Бахтияревич промолчал, и разговор двух невидимых собеседников на мгновение осекся.
В прозрачной глубине безоблачного неба над черными горами взошел обломок ущербного месяца. Белая плита с турецкой надписью на приподнятой части ограды вдруг засветилась тусклым квадратом слабо освещенного окна, глядевшего в синюю тьму.

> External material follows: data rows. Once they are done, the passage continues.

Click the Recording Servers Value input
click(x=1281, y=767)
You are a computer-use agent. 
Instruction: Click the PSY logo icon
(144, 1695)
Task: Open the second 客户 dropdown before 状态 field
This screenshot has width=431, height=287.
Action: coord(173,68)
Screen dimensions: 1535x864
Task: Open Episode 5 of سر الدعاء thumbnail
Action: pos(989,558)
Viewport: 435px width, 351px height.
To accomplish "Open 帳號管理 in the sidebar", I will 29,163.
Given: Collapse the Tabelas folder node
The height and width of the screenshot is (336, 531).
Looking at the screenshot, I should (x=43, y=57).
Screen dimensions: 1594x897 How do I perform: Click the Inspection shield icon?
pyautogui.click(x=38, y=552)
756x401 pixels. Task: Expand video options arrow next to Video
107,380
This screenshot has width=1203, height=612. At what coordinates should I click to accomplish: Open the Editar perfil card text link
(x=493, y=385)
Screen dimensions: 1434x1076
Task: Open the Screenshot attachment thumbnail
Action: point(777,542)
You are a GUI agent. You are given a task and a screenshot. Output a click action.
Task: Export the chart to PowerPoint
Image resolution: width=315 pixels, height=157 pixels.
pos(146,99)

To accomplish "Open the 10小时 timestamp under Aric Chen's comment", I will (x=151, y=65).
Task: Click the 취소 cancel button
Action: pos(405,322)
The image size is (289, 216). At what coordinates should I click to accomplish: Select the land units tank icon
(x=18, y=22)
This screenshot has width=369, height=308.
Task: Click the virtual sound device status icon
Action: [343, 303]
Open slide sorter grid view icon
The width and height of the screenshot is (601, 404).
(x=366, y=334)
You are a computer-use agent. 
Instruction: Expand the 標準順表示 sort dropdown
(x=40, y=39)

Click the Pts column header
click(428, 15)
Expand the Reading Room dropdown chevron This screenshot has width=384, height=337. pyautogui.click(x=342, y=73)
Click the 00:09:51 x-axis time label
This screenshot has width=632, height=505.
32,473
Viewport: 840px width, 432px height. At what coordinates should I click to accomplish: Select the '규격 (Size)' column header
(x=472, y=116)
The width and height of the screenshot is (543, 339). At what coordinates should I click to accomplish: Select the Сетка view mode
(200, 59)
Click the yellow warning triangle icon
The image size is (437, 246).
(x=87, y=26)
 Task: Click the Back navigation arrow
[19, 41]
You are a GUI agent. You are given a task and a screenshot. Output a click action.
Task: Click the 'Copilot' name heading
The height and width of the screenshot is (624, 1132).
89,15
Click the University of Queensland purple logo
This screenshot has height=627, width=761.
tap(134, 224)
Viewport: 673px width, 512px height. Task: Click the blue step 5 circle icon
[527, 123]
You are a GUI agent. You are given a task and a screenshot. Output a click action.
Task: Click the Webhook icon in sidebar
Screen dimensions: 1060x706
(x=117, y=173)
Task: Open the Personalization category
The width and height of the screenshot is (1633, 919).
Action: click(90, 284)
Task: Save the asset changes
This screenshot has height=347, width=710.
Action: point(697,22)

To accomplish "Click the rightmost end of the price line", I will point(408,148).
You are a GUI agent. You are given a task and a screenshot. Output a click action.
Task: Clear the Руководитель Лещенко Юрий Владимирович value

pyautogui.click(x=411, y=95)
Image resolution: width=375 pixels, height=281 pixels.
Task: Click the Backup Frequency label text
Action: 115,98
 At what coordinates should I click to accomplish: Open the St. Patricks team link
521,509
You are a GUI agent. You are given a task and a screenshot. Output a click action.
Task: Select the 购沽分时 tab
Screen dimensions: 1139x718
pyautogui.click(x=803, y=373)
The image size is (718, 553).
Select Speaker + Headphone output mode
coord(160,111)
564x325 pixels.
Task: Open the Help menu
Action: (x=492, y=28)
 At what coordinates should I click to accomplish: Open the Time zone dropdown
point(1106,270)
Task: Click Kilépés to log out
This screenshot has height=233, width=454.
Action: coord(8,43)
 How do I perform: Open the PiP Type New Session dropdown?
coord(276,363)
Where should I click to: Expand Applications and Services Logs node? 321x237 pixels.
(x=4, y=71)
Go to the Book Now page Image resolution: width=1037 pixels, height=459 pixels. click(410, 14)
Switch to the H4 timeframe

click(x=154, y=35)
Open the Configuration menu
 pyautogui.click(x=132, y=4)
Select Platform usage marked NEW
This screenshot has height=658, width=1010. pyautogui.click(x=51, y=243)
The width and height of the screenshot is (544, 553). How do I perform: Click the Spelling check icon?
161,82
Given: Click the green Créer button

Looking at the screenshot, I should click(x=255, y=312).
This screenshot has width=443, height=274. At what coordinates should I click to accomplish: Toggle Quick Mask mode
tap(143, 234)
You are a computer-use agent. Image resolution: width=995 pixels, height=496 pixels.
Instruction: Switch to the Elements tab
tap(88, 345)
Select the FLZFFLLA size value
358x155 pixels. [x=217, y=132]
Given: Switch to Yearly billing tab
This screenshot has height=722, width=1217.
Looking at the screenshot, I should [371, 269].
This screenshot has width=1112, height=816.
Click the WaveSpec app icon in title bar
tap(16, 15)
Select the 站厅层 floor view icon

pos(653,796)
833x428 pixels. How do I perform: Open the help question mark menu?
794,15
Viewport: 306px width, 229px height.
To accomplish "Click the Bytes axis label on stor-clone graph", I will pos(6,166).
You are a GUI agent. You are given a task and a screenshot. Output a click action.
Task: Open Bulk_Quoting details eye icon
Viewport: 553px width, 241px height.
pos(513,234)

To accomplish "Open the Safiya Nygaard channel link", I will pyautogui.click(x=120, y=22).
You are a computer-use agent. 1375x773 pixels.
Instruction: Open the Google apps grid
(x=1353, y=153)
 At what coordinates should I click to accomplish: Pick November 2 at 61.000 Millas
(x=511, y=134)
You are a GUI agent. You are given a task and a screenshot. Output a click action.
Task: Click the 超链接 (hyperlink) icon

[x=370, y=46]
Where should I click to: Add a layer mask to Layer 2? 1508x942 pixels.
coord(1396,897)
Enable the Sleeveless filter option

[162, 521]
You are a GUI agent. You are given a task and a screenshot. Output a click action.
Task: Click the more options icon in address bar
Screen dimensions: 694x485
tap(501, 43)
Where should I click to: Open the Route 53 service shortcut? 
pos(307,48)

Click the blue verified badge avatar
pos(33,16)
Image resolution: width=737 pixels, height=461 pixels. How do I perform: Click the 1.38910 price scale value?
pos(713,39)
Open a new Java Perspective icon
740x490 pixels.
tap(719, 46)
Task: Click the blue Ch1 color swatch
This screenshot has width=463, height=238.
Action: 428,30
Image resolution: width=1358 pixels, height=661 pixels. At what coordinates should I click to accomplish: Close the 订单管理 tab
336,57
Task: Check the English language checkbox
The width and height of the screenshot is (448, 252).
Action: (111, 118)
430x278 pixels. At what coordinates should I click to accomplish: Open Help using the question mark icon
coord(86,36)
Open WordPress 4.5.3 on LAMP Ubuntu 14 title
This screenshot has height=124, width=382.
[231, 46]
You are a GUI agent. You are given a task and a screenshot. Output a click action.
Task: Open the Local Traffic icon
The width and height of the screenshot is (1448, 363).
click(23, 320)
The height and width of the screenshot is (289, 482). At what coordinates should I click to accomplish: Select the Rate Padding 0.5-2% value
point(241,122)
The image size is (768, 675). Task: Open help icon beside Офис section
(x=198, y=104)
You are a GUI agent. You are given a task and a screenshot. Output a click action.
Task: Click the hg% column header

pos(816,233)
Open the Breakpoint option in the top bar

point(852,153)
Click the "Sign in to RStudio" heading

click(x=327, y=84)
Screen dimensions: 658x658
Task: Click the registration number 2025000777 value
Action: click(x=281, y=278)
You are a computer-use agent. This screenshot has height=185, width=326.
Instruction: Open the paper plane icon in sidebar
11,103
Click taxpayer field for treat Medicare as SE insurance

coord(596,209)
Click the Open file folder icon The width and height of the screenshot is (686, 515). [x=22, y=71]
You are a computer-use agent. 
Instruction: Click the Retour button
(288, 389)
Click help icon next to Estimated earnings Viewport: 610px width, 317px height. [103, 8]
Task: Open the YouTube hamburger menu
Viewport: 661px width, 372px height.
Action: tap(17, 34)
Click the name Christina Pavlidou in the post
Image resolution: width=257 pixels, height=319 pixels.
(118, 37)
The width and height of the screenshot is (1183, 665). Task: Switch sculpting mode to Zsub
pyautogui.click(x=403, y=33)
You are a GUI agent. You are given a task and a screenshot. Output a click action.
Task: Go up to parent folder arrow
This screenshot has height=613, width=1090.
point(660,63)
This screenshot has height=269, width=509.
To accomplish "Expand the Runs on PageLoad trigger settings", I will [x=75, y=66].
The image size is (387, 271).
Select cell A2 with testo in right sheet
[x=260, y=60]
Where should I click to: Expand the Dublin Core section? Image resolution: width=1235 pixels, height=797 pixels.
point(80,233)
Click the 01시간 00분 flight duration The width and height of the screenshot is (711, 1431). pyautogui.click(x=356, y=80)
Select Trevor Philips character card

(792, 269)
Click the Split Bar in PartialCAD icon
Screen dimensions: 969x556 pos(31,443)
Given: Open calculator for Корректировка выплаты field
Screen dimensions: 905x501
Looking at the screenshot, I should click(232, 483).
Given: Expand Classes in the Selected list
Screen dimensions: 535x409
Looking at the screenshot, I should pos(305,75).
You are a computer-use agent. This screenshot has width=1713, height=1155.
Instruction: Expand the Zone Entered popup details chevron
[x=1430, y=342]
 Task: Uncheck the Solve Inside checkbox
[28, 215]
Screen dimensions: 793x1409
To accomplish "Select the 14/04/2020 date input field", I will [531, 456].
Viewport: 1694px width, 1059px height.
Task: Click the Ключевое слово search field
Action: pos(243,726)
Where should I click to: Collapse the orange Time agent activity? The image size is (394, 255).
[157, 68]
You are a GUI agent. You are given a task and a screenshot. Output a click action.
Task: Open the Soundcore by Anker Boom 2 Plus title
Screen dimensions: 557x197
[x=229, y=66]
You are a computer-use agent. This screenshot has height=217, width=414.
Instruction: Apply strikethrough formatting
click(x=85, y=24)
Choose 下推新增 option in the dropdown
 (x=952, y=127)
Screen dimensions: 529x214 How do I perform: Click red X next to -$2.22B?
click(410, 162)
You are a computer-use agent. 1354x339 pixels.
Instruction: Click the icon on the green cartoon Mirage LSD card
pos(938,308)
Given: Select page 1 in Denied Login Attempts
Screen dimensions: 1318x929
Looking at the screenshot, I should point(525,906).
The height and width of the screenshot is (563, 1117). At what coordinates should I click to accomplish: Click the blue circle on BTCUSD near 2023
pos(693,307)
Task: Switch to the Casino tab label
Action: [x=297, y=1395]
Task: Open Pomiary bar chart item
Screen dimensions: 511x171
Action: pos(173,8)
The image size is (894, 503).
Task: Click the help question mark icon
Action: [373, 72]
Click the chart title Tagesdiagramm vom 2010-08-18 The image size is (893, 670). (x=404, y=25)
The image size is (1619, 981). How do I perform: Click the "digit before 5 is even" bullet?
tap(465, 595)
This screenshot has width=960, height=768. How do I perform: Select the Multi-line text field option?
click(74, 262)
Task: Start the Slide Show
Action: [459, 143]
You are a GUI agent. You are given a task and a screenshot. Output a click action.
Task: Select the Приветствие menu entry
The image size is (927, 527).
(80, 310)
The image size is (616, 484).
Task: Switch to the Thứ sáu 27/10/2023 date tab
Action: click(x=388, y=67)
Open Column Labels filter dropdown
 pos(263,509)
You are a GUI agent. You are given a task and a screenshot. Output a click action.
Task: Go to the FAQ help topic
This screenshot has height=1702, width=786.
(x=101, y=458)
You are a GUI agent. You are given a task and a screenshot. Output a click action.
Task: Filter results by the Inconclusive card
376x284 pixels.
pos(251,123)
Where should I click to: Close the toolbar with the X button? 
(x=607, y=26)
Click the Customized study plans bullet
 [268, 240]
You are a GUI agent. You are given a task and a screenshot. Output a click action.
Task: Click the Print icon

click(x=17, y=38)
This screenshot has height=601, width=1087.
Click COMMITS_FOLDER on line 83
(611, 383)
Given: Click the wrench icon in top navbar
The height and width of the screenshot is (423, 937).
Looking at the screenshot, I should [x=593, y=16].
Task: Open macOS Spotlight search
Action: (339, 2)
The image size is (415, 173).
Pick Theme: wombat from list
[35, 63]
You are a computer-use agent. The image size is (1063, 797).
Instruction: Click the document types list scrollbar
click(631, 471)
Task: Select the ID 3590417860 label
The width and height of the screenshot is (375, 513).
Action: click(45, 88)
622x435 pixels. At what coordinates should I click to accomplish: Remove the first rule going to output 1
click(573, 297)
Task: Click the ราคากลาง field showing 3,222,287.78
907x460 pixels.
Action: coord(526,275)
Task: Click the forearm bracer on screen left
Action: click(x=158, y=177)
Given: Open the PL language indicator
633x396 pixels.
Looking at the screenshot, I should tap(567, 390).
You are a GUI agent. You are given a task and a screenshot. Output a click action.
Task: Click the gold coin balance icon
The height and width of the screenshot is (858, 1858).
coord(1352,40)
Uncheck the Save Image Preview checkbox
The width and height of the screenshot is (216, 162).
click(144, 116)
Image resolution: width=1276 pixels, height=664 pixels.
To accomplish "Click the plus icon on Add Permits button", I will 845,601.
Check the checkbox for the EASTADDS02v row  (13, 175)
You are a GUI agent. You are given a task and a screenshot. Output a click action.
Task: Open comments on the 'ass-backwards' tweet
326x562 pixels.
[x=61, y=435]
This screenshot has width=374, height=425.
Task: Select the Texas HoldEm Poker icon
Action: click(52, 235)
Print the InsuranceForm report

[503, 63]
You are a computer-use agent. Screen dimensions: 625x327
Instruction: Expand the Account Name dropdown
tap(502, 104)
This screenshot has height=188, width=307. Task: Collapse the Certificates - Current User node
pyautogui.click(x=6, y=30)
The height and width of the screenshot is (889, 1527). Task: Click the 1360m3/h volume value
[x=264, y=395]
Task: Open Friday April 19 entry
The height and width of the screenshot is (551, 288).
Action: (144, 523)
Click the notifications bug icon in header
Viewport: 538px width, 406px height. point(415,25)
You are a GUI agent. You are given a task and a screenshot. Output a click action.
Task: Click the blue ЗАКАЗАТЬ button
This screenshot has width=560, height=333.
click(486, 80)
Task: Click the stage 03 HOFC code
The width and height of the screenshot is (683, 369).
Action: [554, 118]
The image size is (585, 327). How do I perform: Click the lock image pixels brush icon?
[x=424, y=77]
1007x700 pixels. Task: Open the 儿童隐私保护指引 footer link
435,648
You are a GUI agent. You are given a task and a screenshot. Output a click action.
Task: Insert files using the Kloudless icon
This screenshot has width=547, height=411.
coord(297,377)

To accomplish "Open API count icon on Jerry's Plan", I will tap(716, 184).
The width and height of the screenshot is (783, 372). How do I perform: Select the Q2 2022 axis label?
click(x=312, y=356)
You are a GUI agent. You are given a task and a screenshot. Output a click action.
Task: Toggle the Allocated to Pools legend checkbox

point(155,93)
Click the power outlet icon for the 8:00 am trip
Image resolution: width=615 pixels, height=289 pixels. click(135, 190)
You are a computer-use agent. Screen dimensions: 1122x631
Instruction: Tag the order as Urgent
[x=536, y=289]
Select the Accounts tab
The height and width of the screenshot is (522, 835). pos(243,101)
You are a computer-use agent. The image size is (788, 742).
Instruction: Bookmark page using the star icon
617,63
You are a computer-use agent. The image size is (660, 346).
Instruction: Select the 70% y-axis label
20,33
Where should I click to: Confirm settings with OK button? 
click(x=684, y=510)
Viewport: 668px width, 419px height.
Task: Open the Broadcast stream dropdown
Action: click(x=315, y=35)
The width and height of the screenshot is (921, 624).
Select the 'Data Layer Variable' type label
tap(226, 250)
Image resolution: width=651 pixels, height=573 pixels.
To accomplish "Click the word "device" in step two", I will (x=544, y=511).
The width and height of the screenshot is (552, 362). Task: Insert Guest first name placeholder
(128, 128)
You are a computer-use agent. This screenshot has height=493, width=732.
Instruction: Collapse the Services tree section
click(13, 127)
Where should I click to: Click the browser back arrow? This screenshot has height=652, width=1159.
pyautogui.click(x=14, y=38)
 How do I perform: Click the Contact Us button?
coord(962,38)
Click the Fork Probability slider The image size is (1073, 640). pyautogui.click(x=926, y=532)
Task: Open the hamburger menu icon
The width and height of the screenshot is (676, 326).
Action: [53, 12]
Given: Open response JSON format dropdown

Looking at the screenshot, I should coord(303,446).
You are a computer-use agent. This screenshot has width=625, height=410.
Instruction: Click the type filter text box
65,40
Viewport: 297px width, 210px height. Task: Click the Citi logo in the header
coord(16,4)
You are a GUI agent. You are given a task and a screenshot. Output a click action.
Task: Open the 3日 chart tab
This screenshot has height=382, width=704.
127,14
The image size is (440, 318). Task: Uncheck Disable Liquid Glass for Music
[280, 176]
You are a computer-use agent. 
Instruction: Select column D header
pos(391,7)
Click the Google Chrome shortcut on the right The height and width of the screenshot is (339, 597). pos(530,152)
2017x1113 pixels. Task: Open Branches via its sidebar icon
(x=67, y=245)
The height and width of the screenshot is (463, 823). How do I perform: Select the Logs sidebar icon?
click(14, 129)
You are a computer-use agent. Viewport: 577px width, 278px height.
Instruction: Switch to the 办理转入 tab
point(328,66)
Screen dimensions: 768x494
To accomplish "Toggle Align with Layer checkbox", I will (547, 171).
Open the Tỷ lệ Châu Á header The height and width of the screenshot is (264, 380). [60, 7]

Бахтияревич снова что-то говорил, но из его еле слышной речи до Стиковича и Гласинчанина на сей раз долетали лишь отдельные бессвязные слова. Неожиданные ассоциации, столь свойственные юности, как видно, изменили тему разговора. И, перейдя с проблемы изучения восточных языков к надписи на белой плите, разговор обратился затем к мосту и личности его создателя.
И снова выделился выразительный и сильный голос Галуса. Воспользовавшись похвалой Бахтияревича по адресу Мехмед-Паши Соколовича и тогдашних турецких властей, возводивших подобные грандиозные сооружения, Галус с воодушевлением пустился развивать свои национально-социальные взгляды на прошлое и будущее народа, а также на его культуру и цивилизацию. (В этих гимназических дискуссиях каждый следует течению собственной мысли.)
— Ты совершенно прав, — ораторствовал Галус. Мехмед-паша был гениальной личностью. И он не первый и не последний из наших братьев по крови, выдвинувшихся на службе у иноземных владык. Сколько сотен талантов, государственных деятелей, полководцев, художников подарили мы Стамбулу, Риму, Вене. Объединение наших народностей в единое, большое и мощное современное национальное государство в первую очередь и предполагает, что все национальные силы останутся в родной стране, получат развитие на местной почве и будут вносить вклад в общечеловеческую культуру под своим именем, а не из центров чужеродных цивилизаций.
— По-твоему, эти «центры» возникли случайно и новые могут быть созданы произвольно, где кто пожелает?
— Случайно или нет — сейчас вопрос не в этом; неважно, как они возникли, важно, что они сегодня приходят в упадок, что они отжили, деградируют и должны уступить место новым центрам цивилизации, где получат свободное и непосредственное развитие молодые освобожденные народы, только выходящие на арену истории.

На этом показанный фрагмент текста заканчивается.